Determining a price for these products also takes many months, and the greater the uncertainty injected into that process, the higher the price will be. To develop an actuarially sound premium rate for 2018, most health actuaries will start assembling the required enrollment, claims, financial, and other data from 2016 in early to mid-February 2017. Insurers will then hone those rates based on their marketing strategy and emerging data about the past year’s claims experience and financial performance, both their own and their competitors’. The deadline for submitting rates for regulatory review is May 3.
Many state regulators will allow insurers to subsequently adjust their rates, but typically only in the event of major changes in public policy or in the market. This occurred in 2016, when a number of insurers increased their rates after the filing deadline following the exit of major competitors from the market. Insurers also may be allowed to adjust rates in the wake of an unexpected charge under the ACA’s risk adjustment program, which redistributes funds from insurers with lower-risk enrollees to insurers with higher-risk enrollees. Under the current regulatory timeline, the federal marketplace will consider insurers’ plan prices to be final by August 21, 2017. Insurers then have until September 15, 2017, to decide whether to commit to the marketplaces, scale back their participation, or exit completely. A new administration’s ability to adjust these deadlines is limited, assuming they want consumers to be able to shop for health plans during the open enrollment season for 2018, which begins November 1, 2017. State regulators are already challenged to conduct the necessary reviews within the current time frames, and it takes time to ensure that final plan designs and rates are loaded into and accurately displayed on the marketplace websites.
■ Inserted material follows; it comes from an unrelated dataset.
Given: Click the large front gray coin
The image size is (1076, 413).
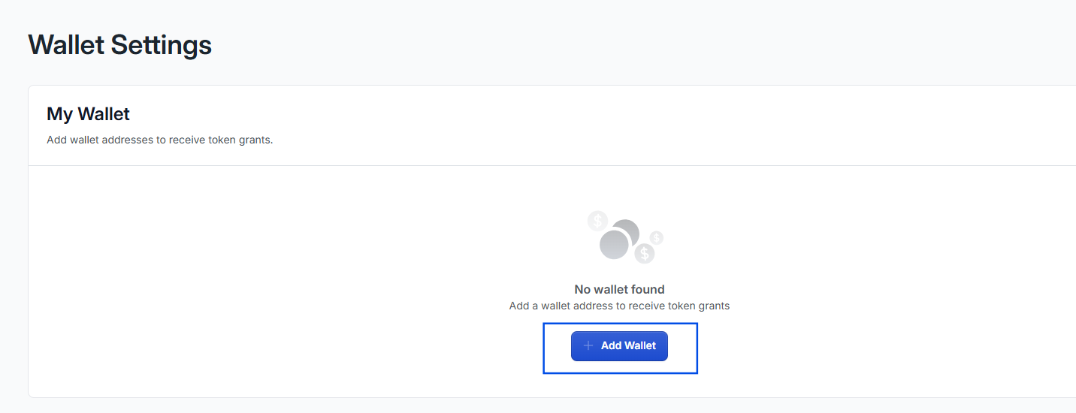Looking at the screenshot, I should [614, 245].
Insurers are capable of responding to changes in the legal and competitive environment, but their flexibility has limits and they are under tight timelines. Uncertainty about the rules under which they will operate in the future gives rise to uncertainty about how market competitors and current and potential enrollees will respond. This, in turn, will lead some insurers to scale down their marketplace participation or to leave the market entirely in 2018. Those that stay will need to factor the increased risk they face into the premiums they set. The new Congress and incoming administration will need to be cognizant of insurers’ schedules and the impact of policy uncertainty on their participation and premiums. The new leadership will need to signal early that they will take steps to stabilize the insurance market, allow insurers to do their jobs, and keep consumers covered.